Overlay vs Native Routing
Overlay networking encapsulates pod traffic in outer packets (VXLAN, Geneve) to route across nodes. Native routing uses the underlying network infrastructure directly. Overlay is simpler to set up; native routing provides better performance.
| Feature | Overlay (VXLAN) | Native Routing |
|---|---|---|
| Setup | Simple — no network config | Requires BGP or static routes |
| Performance | Encapsulation overhead | No overhead |
| MTU | Reduced (1500 - encapsulation) | Full 1500 |
| Debugging | Harder — outer packet hides inner | Easier — direct visibility |
apiVersion: projectcalico.org/v3
kind: BGPConfiguration
metadata:
name: default
spec:
logSeverityScreen: Info
nodeToNodeMeshEnabled: true
asNumber: 64512
serviceClusterIPs:
- cidr: 10.96.0.0/16
serviceExternalIPs: []
---
apiVersion: projectcalico.org/v3
kind: BGPPeer
metadata:
name: router-peer
spec:
peerIP: 10.0.0.1
asNumber: 64500
nodeSelector: all()BGP peering announces pod CIDRs to the network fabric. Routers know how to reach pods on any node without encapsulation. nodeToNodeMeshEnabled creates full mesh BGP between all Calico nodes.
kube-proxy Replacement
Cilium can replace kube-proxy entirely using eBPF for Service load balancing. This eliminates the kube-proxy process and its iptables rules. eBPF uses hash maps for O(1) lookups and supports Maglev (consistent hashing) for better load distribution.
apiVersion: v1
kind: ConfigMap
metadata:
name: cilium-config
namespace: kube-system
data:
# Replace kube-proxy
kube-proxy-replacement: strict
# or "partial" to keep kube-proxy for some functions
# Enable direct routing (no encapsulation)
tunnel: disabled
# Enable host routing for pod-to-host traffic
enable-host-routing: "true"
# Maglev consistent hashing for Services
enable-service-topology: "true"
# Enable Bandwidth Manager for eBPF-based rate limiting
enable-bandwidth-manager: "true"kube-proxy-replacement: strict means Cilium handles all Service load balancing via eBPF. tunnel: disabled uses native routing. enable-service-topology routes traffic to the nearest pod endpoint.
Performance Benchmarks
eBPF provides measurable improvements over iptables: lower latency, higher throughput, and better CPU efficiency. These improvements scale with the number of Services and pods — the more Services, the bigger the eBPF advantage.

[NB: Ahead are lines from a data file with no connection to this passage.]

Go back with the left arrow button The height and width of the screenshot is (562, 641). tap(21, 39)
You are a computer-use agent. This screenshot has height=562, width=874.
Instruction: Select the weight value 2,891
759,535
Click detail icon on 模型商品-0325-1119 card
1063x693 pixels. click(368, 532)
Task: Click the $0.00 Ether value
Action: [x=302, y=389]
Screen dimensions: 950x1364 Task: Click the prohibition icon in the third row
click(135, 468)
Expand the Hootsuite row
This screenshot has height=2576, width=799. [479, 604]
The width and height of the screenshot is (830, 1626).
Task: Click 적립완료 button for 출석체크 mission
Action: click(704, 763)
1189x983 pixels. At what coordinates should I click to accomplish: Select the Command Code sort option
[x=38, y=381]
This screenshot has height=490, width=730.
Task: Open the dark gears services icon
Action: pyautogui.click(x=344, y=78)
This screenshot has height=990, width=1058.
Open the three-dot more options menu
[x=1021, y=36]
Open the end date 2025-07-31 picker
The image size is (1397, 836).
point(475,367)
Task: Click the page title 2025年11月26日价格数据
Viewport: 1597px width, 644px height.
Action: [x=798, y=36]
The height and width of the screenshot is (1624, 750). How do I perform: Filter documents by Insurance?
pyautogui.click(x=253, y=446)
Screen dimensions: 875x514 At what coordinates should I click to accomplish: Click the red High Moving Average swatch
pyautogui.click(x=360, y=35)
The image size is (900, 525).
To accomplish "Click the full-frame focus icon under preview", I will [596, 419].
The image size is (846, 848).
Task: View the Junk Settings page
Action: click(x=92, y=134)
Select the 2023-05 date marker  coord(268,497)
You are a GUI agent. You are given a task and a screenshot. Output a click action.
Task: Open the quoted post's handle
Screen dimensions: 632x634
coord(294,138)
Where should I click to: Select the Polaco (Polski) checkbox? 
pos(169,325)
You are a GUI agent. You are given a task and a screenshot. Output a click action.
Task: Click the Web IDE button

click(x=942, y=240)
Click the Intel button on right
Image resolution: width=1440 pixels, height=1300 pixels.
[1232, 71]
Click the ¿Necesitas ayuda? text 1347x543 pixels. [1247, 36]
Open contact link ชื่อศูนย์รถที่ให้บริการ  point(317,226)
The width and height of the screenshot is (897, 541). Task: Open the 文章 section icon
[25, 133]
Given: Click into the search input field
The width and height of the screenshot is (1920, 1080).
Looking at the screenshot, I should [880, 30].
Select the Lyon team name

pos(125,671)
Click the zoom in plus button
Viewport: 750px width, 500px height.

Connection setup latency (p99):
iptables: 2.3ms
eBPF: 0.4ms
Throughput (TCP connections/sec):
iptables: 45,000
eBPF: 85,000
CPU usage (kube-proxy/Cilium agent):
iptables: 12% (kube-proxy) + 3% (calico) = 15%
eBPF: 5% (cilium agent only)
Rule update time (1000 Services):
iptables: 4.2 seconds
eBPF: 0.1 secondsAt 1000 Services, eBPF is 5x faster for connection setup and 2x faster for throughput. CPU usage drops by 66%. Rule updates are 40x faster. These gains increase with cluster size.
Choose eBPF when: you have >500 Services, need L7 policy enforcement, require low-latency networking, or want to eliminate kube-proxy. Stick with iptables if: your cluster is small, you need maximum compatibility, or your kernel is older than 5.4.